Images of the TWA 27 system created using three different grisms aboard the NIRSpec instrument. The top row shows both objects, while the bottom shows an enhanced view of TWA 27B created by subtracting out its brighter companion. Credit: Luhman et al. 2023
Methane-Free Zone
For about half an hour, JWST aimed at the TWA 27 system and dutifully collected photons with its onboard Near-Infrared Spectrograph (NIRSpec) instrument across three different wavelength ranges. Piecing the data together back on the ground, a team led by Kevin Luhman, Pennsylvania State University, revealed the atmosphere of a 10 million years young, 5–6-Jupiter-mass object, interestingly devoid of any methane and with only a small whiff of carbon monoxide. Both of these chemical species are common in older brown dwarfs but seem to vanish among younger ones due to non-equilibrium chemistry– a recently noted trend that these observations bolster.

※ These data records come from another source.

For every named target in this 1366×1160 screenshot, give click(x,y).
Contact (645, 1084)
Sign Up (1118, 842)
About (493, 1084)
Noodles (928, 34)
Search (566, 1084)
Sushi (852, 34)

The full 1–5-micron spectrum obtained of TWA 27B, compared to the best-fitting model spectrum derived from a simulation of a cloudless atmosphere. Although the model qualitatively follows the spectrum well, it overpredicts both the strength of the methane absorption and the object’s temperature. The discrepancies might be corrected with a more complex model that includes clouds. Credit: Luhman et al. 2023
Hungry Brown Dwarf?
Tantalizingly, the team also noticed that while their spectra did not indicate the smoking-gun signatures of a large circumstellar disk (an apparent “excess” of infrared emission), they did reveal that TWA 27B was emitting at specific wavelengths usually associated with accretion. This raises the possibility that the object is still growing slowly, and that it’s ringed by a tiny disk never before inferred over the long and distinguished trail of previous studies.
Thankfully, this cliffhanger provides a possible resolution: if such a disk exists, it will be obvious in observations taken at longer wavelengths. JWST, once again demonstrating its abilities to see what has never before been seen, has already taken these measurements. Data collected with its Mid-Infrared Instrument (MIRI) are being processed now, meaning the flood of unprecedented observations and accompanying discoveries about brown dwarfs is unlikely to stop soon.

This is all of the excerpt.